By Lyndsay Booth | Online and Multimedia Coordinator
Participants in WfWI - Nigeria's holistic, 12-month training program learn more than just a vocational skill like farming or poultry raising. They learn basic numeracy, the in's and out's of how to run a small business and how to manage household funds. When participants graduate, not only are they able to earn an income by raising chickens or growing crops, they are able to invest that income in building a better life for themselves and their families. Read on to meet Roseline, a WfWI - Nigeria graduate and learn how she is building a new life for herself using some of the skills she learned from WfWI.
Roseline is from Nrobo, Nigeria. Her father died while her mother was three months pregnant for her. Her mother sent her brothers to school, but neither Roseline nor her sisters recieved an education as her mother felt it was a waste for girls to go to school. Roseline eventually married and had one child, but her husband eventually left her. She currently cares for her daughter, and two of her husband's sons. Before WfWI, she struggled to support her family.

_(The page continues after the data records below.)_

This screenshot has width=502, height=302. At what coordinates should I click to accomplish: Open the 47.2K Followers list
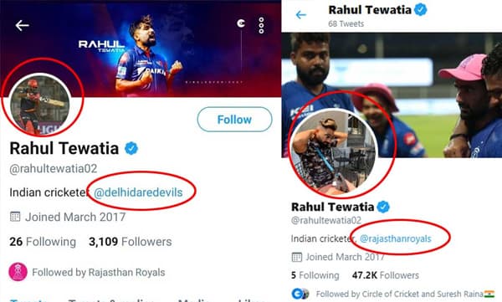pos(386,275)
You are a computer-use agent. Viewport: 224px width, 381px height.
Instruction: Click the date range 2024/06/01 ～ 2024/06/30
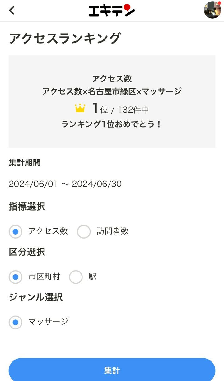[65, 184]
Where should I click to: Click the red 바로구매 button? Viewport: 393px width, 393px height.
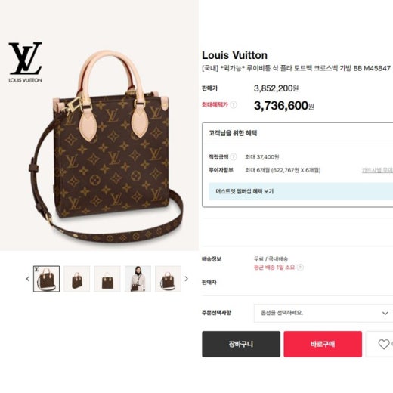tap(323, 344)
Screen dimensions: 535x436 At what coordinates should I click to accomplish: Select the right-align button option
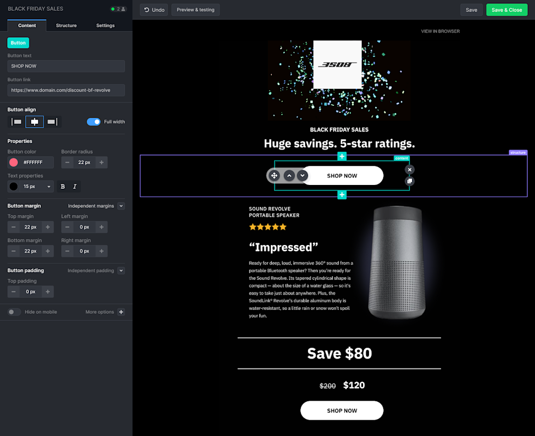click(x=52, y=121)
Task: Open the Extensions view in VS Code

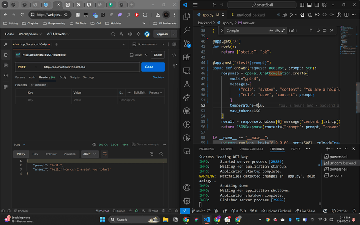Action: 187,57
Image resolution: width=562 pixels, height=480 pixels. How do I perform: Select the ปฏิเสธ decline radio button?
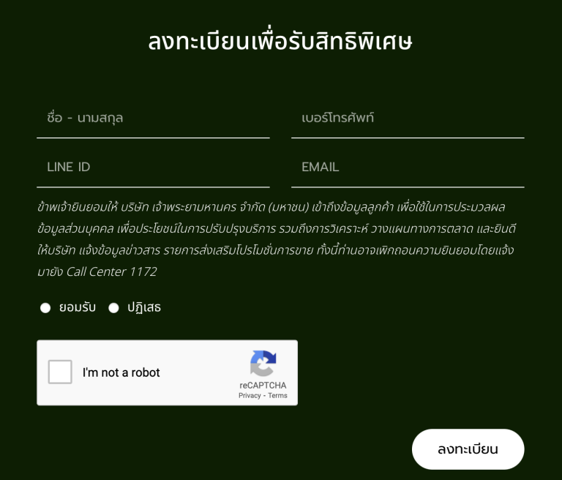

Training on “Understanding Financial Household Management, Household Savings, Goal Setting and Opportunities for Income Generation” motivated her to be serious with her farm. She is also able to supplement her farm income with other endevours like selling oranges, frying garri out of cassava, and harvesting and selling of palm products.
She commended her facilitator on the way she treated the topic on “women’s right and law, women and household decision making as well as ownership and inheritance”. She saved her sponsorship funds and other money from her daily and monthly income to be able to achieve her goal of building a house.
When she realized that women can own land, Roseline went to her husband’s people and asked for a piece of land. Her request was granted; a piece of land was given to her and out of her savings and other money she borrowed started building a mud house of 3 bedrooms with a veranda.
Says Roseline, “Women for women has made me proud, I am a changed person”.